I think the latency-insensitive FSM’s implementation is helped with centralized FSM controller and done signals just like Fig2c in the paper that proposed calyx. Is this Correct?

Hey, Calyx author here. By default, components and groups execute in a latency-insensitive manner, that is, we do not assume anything about how many cycles they take to finish executing (i.e., their latency).
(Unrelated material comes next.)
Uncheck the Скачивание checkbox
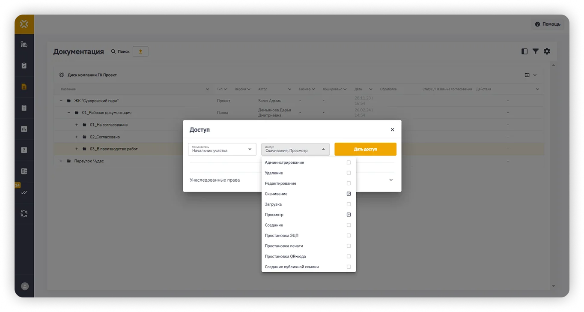The height and width of the screenshot is (312, 584). 349,194
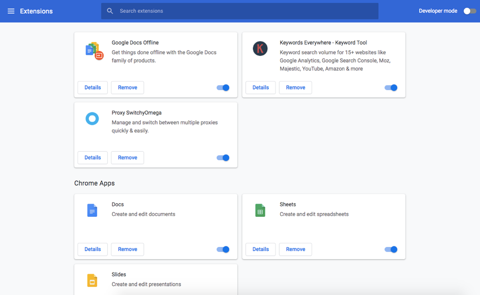The height and width of the screenshot is (295, 480).
Task: Turn off Keywords Everywhere extension
Action: (391, 88)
Because of this, when Calyx lowers control operators like `seq`, `par`, `if`, etc., it needs to generate finite state machines (FSMs) that do not make assumptions about the latency of the groups executing within. Because of this, the FSM transitions purely based on the `done` signals of the group. For example, we if have:

``````seq { one; two; three; }
``````

We generate an FSM that looks like:

``````// activations
one[go] = fsm.in == 0 ? 1;
two[go] = fsm.in == 1 ? 1;
three[go] = fsm.in == 2 ? 1;
// transitions
fsm.in = fsm.out == 0 & one[done] ? 1;
fsm.in = fsm.out == 1 & two[done] ? 2;
fsm.in = fsm.out == 2 & threedone] ? 3;
``````

Note how the FSM transitions need to wait for the group to signal that it is done before it can move to the next state. This is what we mean by latency-insensitive FSMs.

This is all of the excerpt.